I never was much of an athlete. Think of the boy that is laughed at in school and never picked for the soccer team – you get the picture.
I started running and even doing 5k, setting my goal at 10k has a markable effect. You don’t need to run a marathon in order to enjoy the benefits of running. And I am not only talking about the cardiovascular benefits.
I mean the idea of accumulation. Making the experience that you are actually building something, in this case stamina, is one of the greatest motivators. It tells us on a deep, pre-conscious level, that we are capable of improvement. We understand with our bodies what our mind may have denied us if we have worked too long on numbing jobs: that if we keep trying, we will get better.

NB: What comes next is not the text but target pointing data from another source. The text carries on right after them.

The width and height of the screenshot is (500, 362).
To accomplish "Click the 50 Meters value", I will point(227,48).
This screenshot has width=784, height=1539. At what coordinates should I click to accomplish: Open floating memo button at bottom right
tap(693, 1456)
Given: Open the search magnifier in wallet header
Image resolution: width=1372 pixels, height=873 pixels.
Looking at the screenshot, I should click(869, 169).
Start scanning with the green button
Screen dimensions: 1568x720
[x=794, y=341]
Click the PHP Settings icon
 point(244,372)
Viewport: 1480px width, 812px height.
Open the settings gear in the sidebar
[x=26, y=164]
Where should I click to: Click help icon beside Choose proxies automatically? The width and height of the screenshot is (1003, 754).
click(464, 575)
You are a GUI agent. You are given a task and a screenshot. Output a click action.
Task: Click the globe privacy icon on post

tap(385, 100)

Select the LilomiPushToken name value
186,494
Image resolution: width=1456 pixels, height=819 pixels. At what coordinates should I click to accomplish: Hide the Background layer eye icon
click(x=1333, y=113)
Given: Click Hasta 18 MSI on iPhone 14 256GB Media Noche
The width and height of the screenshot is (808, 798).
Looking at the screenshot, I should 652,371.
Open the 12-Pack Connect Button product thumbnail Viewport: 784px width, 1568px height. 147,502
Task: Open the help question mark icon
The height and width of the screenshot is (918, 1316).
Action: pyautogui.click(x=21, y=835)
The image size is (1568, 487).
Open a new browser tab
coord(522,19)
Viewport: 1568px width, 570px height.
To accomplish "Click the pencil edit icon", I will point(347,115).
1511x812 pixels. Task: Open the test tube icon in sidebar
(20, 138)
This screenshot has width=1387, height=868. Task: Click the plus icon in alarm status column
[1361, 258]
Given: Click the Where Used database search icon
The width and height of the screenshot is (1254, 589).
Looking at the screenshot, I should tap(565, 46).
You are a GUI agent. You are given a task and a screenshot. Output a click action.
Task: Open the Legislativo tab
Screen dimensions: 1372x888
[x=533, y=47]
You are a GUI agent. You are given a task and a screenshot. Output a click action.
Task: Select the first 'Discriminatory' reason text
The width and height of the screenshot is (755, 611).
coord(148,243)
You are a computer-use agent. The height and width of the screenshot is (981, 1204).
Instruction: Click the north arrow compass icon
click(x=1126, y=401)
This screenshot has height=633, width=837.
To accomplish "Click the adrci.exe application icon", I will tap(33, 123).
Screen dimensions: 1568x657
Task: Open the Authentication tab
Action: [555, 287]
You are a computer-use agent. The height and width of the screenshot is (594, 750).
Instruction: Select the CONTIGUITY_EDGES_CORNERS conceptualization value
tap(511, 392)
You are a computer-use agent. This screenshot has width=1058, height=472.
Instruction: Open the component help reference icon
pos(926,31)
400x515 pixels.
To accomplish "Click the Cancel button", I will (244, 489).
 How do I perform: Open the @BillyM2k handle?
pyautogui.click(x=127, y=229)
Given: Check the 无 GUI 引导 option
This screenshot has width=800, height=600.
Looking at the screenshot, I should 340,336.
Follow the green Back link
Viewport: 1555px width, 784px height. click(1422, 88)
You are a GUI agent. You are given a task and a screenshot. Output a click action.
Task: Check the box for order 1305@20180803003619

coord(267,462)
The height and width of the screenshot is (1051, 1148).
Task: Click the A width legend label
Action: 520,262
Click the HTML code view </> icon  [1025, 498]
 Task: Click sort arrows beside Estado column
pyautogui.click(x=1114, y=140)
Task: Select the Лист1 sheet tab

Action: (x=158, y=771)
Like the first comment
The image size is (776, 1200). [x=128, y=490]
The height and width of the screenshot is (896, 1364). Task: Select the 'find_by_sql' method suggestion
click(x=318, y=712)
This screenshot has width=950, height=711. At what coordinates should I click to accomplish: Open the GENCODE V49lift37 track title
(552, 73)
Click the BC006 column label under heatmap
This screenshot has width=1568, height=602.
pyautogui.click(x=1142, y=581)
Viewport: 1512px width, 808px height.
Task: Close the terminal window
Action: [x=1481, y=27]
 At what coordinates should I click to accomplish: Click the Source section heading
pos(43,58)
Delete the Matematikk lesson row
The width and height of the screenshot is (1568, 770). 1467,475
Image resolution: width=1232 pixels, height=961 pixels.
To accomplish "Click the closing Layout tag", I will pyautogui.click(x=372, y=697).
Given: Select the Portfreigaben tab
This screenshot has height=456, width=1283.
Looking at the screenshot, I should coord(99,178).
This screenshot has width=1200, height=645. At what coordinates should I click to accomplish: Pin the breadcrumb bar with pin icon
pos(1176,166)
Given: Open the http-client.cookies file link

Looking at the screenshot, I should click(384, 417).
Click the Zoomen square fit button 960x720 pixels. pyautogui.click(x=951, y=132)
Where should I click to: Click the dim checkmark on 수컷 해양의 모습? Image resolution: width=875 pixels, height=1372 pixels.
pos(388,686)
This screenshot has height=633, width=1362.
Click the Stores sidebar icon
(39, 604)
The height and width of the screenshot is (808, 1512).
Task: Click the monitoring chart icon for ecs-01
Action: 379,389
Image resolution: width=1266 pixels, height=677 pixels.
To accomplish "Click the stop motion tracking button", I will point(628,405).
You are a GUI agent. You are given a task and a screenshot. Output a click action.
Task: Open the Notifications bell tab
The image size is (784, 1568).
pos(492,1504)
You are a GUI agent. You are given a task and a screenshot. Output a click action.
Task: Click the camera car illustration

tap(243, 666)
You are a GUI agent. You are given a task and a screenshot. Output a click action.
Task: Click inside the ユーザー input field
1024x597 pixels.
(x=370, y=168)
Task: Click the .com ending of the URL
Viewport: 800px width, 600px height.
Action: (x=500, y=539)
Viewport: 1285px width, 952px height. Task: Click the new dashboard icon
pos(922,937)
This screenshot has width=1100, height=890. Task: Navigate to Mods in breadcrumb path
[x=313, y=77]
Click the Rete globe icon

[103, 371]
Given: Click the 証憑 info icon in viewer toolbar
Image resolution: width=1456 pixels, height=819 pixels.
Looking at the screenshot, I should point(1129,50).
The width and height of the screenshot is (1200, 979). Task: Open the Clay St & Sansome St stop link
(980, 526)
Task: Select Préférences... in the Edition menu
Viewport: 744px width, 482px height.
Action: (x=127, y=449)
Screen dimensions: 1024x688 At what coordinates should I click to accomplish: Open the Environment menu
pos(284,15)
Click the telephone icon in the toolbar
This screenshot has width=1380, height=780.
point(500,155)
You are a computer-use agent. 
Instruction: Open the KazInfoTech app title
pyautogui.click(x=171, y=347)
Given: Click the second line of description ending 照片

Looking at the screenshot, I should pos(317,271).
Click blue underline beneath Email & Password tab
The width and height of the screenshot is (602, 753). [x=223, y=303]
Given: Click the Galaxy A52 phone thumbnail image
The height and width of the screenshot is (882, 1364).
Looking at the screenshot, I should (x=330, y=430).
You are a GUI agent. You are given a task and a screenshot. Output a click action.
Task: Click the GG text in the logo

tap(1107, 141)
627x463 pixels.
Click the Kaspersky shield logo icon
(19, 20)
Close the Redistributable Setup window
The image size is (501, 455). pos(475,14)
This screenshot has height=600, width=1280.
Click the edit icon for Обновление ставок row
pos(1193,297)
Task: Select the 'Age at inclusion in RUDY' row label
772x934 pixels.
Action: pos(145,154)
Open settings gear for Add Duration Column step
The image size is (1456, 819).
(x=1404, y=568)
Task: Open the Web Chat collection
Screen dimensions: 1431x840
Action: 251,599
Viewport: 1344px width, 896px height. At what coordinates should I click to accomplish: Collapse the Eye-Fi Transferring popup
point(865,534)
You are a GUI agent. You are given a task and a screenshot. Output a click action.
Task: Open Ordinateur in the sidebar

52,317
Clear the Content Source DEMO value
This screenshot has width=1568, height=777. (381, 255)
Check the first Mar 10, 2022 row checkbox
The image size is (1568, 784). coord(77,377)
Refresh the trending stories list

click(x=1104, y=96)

When I began running, it took just a few days before my body started craving healthier food. Once you know that, it is a very easy request to fulfill: We take to the Internet and find good people like Michael Pollan or Mark Hyman to understand roughly what is good for us, such as fiber, no processed food, fresh fruits and vegetables of all colors.
Running works as a trigger of a positive feedback loop: The more we run, the more our body craves healthy food, the better we sleep, the better we can focus at our work and/or our passion (blessed be those for whom those two are identical). Eventually, the idea that we can improve, that we can push our perceived boundaries takes hold between our deepest convictions, where we will nourish it with every time we run.
I am no longer that weak kid during PE class. I know, not just intellectually but viscerally, with every fiber of my body, that I can improve and be among the achievers. I think that what I am doing with running is re-wiring my neurons for a different social role than I have assigned myself as a child.
It is a wonderful feeling and applies to my ‘real’ life right away. As a writer, I used to think of my fiction as an oddity, perhaps of interest in a niche market. I couldn’t picture myself taking center stage (literally) to promote my stories of contemporary satire. Who would like that stuff? It is not hard to see that this is a self-fulfilling prophecy.
So I shed it. I write stories that are valuable. And this belief has grown stronger than a mere rational conviction: It is permanently replenished by my body as my physical shape improves.
To say it with David Goggins, stay hard!